The conversation came up about content or web filtering recently in our offices. We have had numerous reports of pornographic pictures being printed, MySpace and Facebook surfers and many more instances of adware, spyware, virii, etc.

I don't control the purse strings, our company controller does that. Before I came on the company had a long standing relationship with an external company to do all the server and network setup. This relationship has lessened in the past few years but he still helps out and gets some things done that we otherwise wouldn't have time for. Back to the point....

I said that Barracuda or Marshall/8e6 would be the best choices for doing such filtering. Both have very high reviews in ease of use, technology and methods used, high volume capacity and strong controls for blocking or tracking.

Our external partner suggested using DNS alone. The company controller (the financial guy) decided this was the best option.

DNS is always a part of any content filtering solution, when a small number of sites are needed to be blocked. This is no doubt they way to go in terms of price, but what about all of the other issues that could be avoided with other means?

DNS is not going to block malicious software. The cost of the equipment in a corporate environment can easily be mitigated by the fact that tech will be spending up to 40% less of their time cleaning up after the latest weatherbug download.

In the case of PCI compliance and hard security issues allowing the possibility of the proliferation of spyware etc would blow any compliant status you might have attained with just one infection. Anti-virus software is supposed to catch these things but how many times has any tech had to clean up where the Anti-virus didn't?

Work productivity is another selling point for me.
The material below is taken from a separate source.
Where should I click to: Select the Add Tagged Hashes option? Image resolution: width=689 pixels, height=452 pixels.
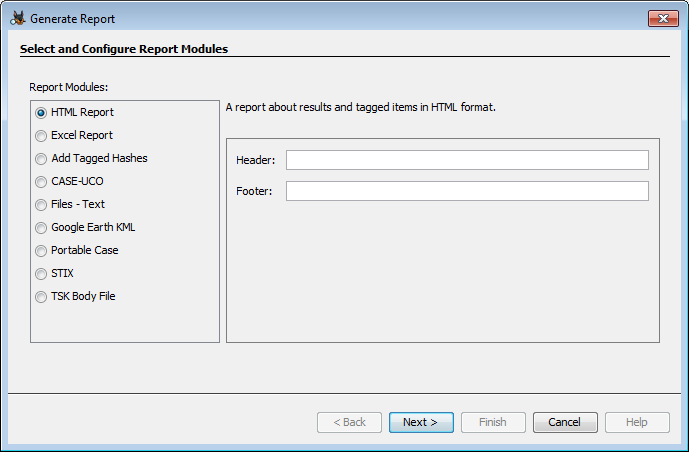tap(41, 158)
Not something a tech would concern himself with, but I am looking for selling points. If a staff member is spending just 10% of their time on the internet surfing in general lets take a look at the hard numbers:

$12 an hour - 40 hour week. That would be 4 hours on the internet for non work related purposes. adding up to $48 a week in stolen productivity. Multiply that out over just one year it adds up to $2400. Take that a step further and apply it to an office staff of 50 and you get $120,000 in stolen productivity.

No solution is going to stop all web surfing and some may be legitimate. Let say that half of the time spent surfing can be blocked, that would be $60,000 from a $6000 investment.

DNS filtering, I do not think, will give anywhere near that kind of return by just filtering and redirecting domains and the small number of domains that you can effectively manage when compared to the cost and time saving benefits of a more robust solution.